The Slow-Down in Business Formation: What It Is and What We Can Do About It
Business formation has declined over the past decade, as RealClearPublicAffairs reported in early September. A new study from the Census Bureau found that the number of new businesses that will likely hire workers has fallen by 16 percent between 2007 and the second quarter of 2019. It’s a troubling trend — one with many potential causes and negative consequences. Thankfully, there are plenty of solutions, too.
Shrinking and Aging Labor Force
The trend of declining business dynamism is not unique to the United States — one can observe similar patterns throughout the developed world. One factor that could be involved is demographic change: populations across the U.S. and Europe are getting older, and as workers get older and retire, the labor force shrinks. Economist Adam Ozimek, formerly of Moody's Analytics and now at Upwork, found that America’s aging population was central to the country’s slow productivity growth.

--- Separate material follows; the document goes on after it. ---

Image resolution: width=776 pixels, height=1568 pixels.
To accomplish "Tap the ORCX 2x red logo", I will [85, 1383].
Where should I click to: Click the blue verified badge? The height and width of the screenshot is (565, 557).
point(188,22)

There are conflicting views regarding how regulation has impacted the decline in business formation. There’s plenty of evidence that federal regulation does have a negative impact on entrepreneurship, but a paper from Alex Tabarrok, a George Mason University economist and no advocate of big government, found that “rising federal regulation cannot explain secular trends in economic dynamism.”

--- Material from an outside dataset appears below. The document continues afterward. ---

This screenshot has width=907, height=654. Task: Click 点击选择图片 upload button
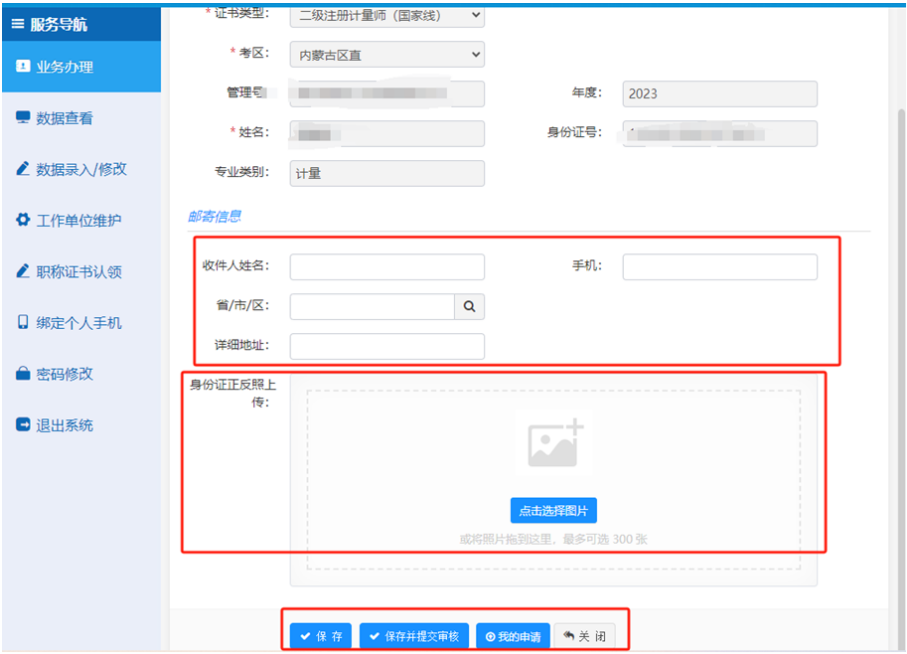(x=553, y=511)
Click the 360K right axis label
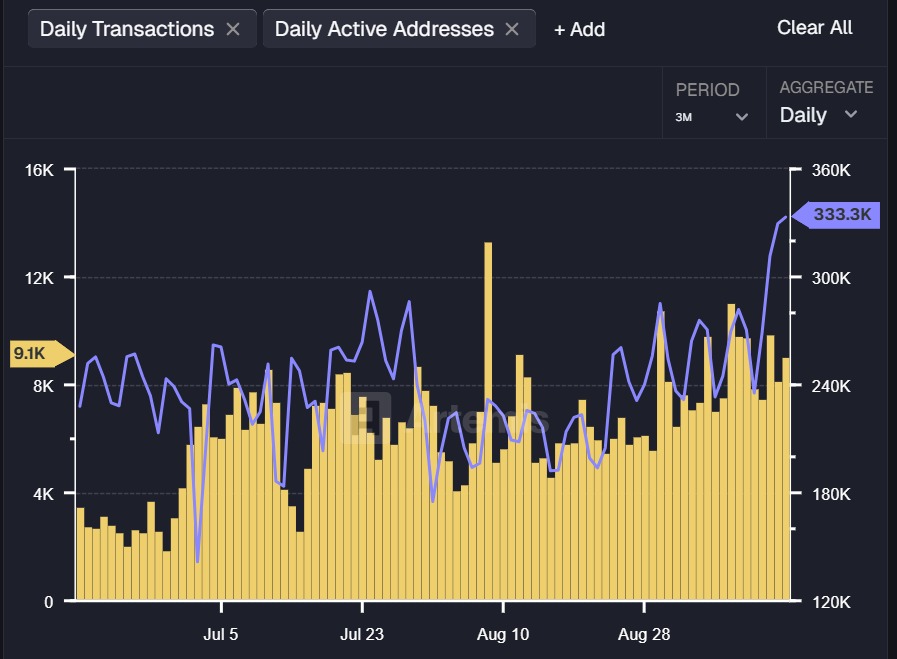 830,170
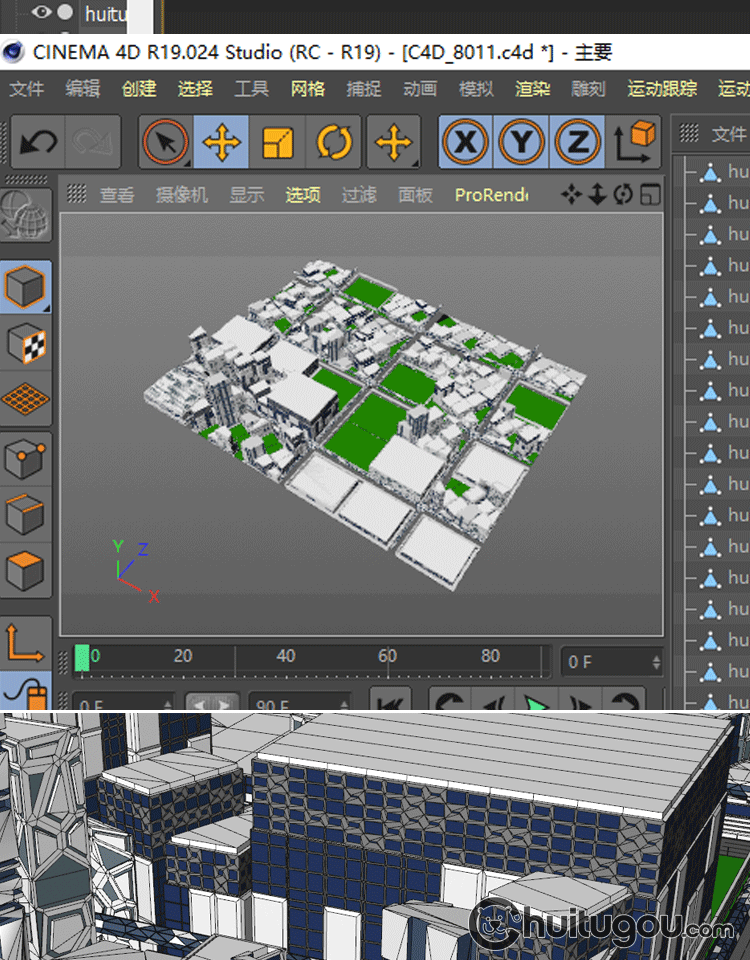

Yet rising state-level regulations, like zoning and land use restrictions or occupational licensing laws, may have an even bigger impact. Particularly land use regulations — they reduce construction of new housing. But more importantly, by limiting the housing supply, they raise housing prices, making a lot of dynamic, entrepreneurial urban centers unaffordable to many would-be entrepreneurs.

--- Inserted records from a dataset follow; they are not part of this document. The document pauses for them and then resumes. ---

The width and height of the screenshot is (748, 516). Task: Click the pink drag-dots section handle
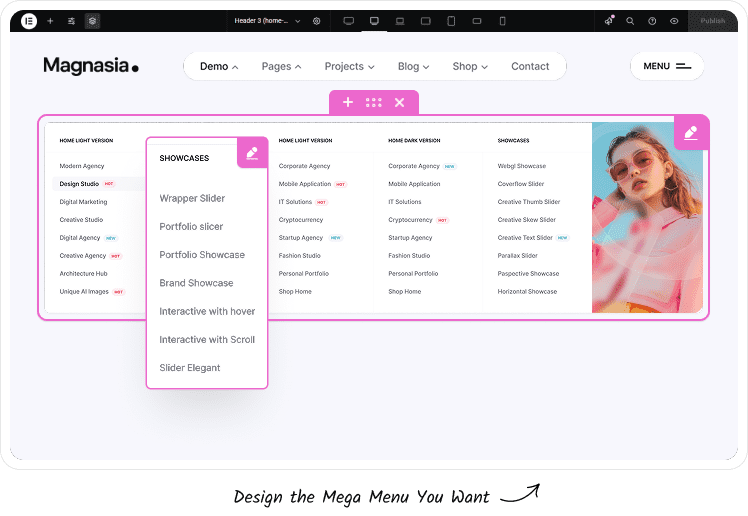point(374,102)
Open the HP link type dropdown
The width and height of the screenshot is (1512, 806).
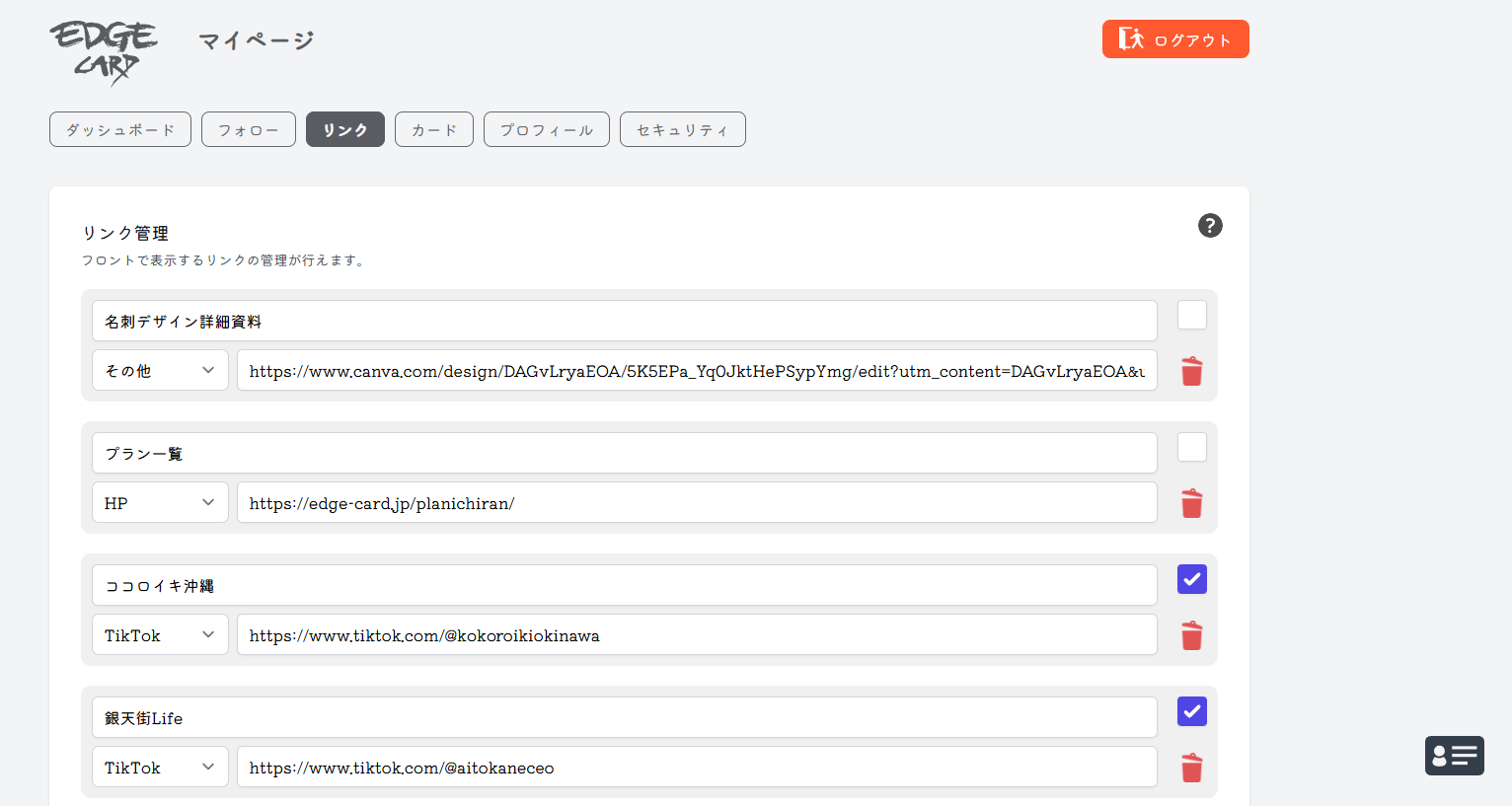160,503
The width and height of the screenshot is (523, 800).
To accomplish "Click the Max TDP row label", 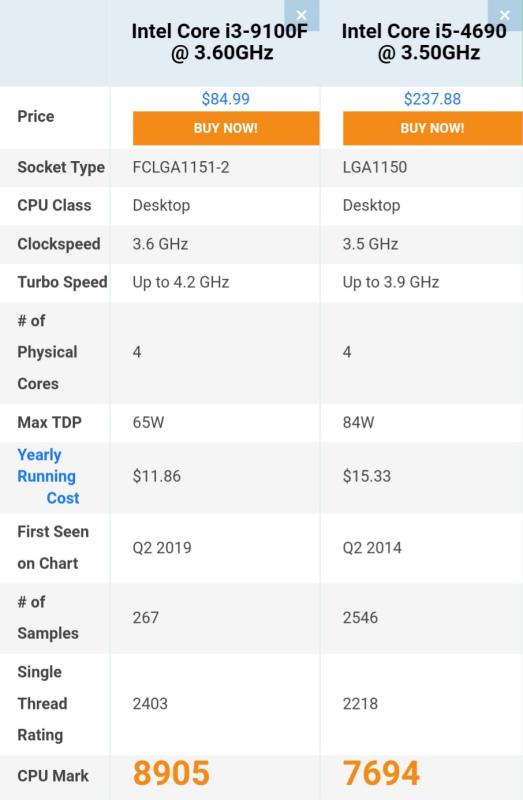I will 49,422.
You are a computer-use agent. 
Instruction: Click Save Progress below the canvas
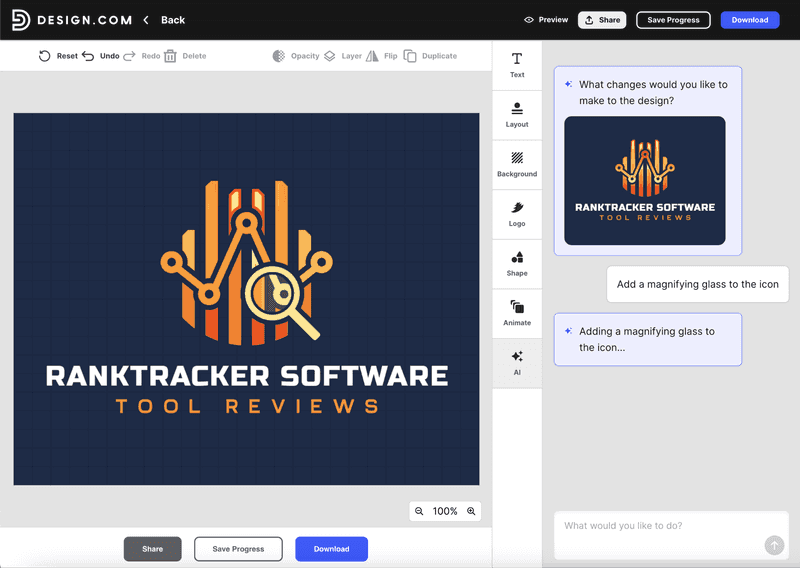click(238, 549)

Post-Great Recession Risk Aversion
An unsurprising explanation for why fewer new businesses are forming is a higher aversion to risk thanks to the Great Recession and its aftermath, particularly among young people just entering the workforce during it. The recession not only hurt the long-term earnings of college grads whose graduation years overlapped with it, but it also gave them and people in the economy as a whole a greater fear of risk. That's a problem, given that starting a small business of one's own requires at least some risk.
Low Interest Rates
Since the Great Recession, central banks across the developed world have kept interest rates very low, relative to historic levels. That’s a pretty common policy response to a recession, as lower interest rates encourage wary consumers to spend more. But there are downsides to keeping interest rates low in the long term. As a recent study from Princeton and University of Chicago economists found, a low interest rate environment might give incumbent firms an advantage over new firms —incumbent firms gain access to capital in order to aggressively try and ward off new competitors. This, in turn, means fewer new companies and less productive old firms.
Slow Productivity Growth
New small businesses help create innovation by coming up with new processes and forcing existing firms to evolve or risk being out-competed. As a recent paper in the American Economic Review found, the decline in business dynamism can be linked to the decline in productivity growth over the past couple decades. A paper published by the Federal Reserve Bank of San Francisco called this view into question, arguing that old firms are just as innovative as new ones, but on the whole, most of the evidence indicates that the entrance of new firms helps spur innovation and productivity growth.
Fewer new businesses means fewer firms competing to hire workers. That means market concentration, giving a few large firms the power to negotiate down wages for the workforce—also known as a monopsony labor market. The Hamilton Project, a Brookings Institution affiliate, noted that both the slower productivity growth and greater market concentration brought by slower business dynamism combine to reduce wages.
Reduced Economic Mobility
Entrepreneurship has always been part of the image of the American Dream: the ability to set out on one's own and build a business from scratch. But it's more than just an idealized vision—entrepreneurs tend to have higher social mobility than workers. In a time when concerns about rising income inequality and declining social mobility have taken center stage, declining entrepreneurship likely exacerbates those trends.
The slowdown in business formation has numerous potential causes, and there's no one policy that can truly fix the situation.. There are ways to help ease the situation— reform regulations like occupational licensing laws and zoning regulations..But regulatory reform alone probably isn't enough. Immigrants tend to be disproportionately entrepreneurial relative to their native-born peers, so increasing immigration, particularly high-skilled immigration, could provide a boost. In addition to those policies, the Center for American Entrepreneurship, a pro-entrepreneurship nonprofit, focuses on a combination of tax changes, like improving the tax treatment of research and development, increasing government spending on R&D, and increasing access to capital through both government loans and regulatory changes to make private loans more easily available.